N° 88, automne 2008
Devenir de l’esthétique théâtrale
Jean-Marie Apostolidès
Le théâtre de la frontalité
L’auteur oppose dans cet article l’esthétique traditionnelle et la conception contemporaine du théâtre. La première a dominé les pratiques théâtrales (écriture et mise en scène) entre le milieu du XVIIe siècle et la dernière partie du XXe siècle ; elle était fondée à la fois sur l’impérialisme de la perspective et le regard absolu, qui s’imposent l’un et l’autre aussi bien dans la science que dans les arts. Il s’agit d’une vision générale du monde. La conception contemporaine s’appuie sur les principes nouveaux de la frontalité qui implique un rapport différent au monde aussi bien qu’une nouvelle compréhension du monde. Nous tentons d’en cerner l’influence dans les domaines de la mise en scène et de l’écriture théâtrale d’aujourd’hui.
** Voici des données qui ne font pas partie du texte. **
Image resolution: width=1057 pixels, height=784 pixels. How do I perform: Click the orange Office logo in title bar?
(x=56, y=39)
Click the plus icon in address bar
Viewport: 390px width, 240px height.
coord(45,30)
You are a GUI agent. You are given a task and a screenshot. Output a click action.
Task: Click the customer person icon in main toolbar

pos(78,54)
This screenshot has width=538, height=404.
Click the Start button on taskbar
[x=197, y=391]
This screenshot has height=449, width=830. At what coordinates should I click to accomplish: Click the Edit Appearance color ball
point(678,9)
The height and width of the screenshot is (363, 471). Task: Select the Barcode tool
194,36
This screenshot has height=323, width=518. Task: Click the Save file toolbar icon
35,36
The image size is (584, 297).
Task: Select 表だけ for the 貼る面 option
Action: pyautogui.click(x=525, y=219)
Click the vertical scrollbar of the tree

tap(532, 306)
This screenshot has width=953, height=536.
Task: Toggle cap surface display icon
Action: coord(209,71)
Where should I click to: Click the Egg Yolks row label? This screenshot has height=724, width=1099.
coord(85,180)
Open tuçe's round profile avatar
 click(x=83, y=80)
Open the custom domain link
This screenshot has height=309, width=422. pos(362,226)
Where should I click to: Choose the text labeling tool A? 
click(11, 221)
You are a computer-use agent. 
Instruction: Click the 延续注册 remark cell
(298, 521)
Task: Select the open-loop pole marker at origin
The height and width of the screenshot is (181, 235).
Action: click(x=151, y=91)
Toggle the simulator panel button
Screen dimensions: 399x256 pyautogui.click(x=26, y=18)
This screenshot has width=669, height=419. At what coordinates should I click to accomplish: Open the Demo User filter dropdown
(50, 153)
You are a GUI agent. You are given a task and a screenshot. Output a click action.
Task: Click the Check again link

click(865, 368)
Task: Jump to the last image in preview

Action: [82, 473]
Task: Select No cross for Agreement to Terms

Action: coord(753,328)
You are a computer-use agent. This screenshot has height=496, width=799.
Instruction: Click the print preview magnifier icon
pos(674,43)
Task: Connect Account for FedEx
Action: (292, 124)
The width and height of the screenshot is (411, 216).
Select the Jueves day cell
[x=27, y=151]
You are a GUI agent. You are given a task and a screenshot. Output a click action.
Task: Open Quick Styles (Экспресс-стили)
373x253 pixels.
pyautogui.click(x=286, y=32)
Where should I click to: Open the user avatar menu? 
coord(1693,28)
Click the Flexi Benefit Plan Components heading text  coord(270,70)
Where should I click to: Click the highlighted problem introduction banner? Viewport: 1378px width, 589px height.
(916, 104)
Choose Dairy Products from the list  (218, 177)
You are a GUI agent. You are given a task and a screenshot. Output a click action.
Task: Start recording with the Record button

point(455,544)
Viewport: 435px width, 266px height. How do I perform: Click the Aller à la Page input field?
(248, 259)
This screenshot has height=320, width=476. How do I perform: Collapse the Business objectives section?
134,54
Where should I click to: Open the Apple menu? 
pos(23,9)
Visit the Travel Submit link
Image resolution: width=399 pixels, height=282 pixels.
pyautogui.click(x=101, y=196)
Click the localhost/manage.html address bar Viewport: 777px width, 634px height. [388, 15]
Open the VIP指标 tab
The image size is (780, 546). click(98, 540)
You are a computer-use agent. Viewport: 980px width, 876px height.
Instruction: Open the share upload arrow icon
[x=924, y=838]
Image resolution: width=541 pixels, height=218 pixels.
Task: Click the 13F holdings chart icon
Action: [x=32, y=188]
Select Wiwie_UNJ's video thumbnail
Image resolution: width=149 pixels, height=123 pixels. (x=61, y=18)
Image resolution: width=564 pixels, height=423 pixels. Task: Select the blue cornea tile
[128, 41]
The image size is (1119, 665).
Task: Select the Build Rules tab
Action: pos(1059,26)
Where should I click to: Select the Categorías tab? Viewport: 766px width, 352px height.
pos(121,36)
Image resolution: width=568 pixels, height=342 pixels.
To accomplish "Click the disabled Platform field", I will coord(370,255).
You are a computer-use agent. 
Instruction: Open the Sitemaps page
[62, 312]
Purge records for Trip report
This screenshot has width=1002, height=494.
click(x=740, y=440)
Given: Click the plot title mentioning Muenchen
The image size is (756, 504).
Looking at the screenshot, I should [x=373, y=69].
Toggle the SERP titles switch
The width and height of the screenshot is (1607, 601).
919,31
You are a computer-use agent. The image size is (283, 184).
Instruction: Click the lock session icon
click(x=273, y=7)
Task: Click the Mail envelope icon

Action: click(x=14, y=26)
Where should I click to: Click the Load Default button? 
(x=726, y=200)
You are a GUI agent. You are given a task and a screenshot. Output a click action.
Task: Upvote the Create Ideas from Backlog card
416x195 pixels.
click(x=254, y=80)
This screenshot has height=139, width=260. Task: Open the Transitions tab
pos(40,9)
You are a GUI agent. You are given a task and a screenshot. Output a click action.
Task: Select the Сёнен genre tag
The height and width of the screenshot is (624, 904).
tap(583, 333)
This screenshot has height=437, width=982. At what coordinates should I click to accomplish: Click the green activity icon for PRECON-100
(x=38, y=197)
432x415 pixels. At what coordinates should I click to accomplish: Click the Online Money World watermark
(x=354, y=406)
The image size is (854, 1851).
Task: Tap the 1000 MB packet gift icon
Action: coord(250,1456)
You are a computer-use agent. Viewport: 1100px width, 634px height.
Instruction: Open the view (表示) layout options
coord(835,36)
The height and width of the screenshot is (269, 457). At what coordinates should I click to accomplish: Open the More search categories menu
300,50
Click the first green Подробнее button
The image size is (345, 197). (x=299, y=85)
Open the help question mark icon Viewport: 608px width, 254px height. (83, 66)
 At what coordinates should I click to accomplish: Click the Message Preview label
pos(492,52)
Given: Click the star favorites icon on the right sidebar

Cette esthétique de la frontalité met en veilleuse la perception psychologique de l’homme au bénéfice d’une nouvelle conception, à la fois individuelle et mythologique. La frontalité nous paraît le facteur le plus important du renouvellement théâtral depuis vingt ans, en Europe comme en Amérique du Nord.
The theatre of frontality
In this article, the author opposes traditional aesthetics and the contemporary conception of the theatre. The former dominated theatre practices (writing and staging) between the mid-seventeenth and late twentieth centuries ; it was founded on the imperialism of perspective and on absolute sight, which were essential in science as well as the arts. At issue was an overall vision of the world. Today’s conception rests on the new principles of frontality, which involves a different relation to the world along with a new understanding of it. We aim to underscore its influence in the fields of contemporary staging and playwriting. This aesthetics of frontality highlights the psychological perception of man using a new conception, at once individual and mythological. We believe that frontality is the most important factor in drama renewal in the last twenty years, in both Europe and North America.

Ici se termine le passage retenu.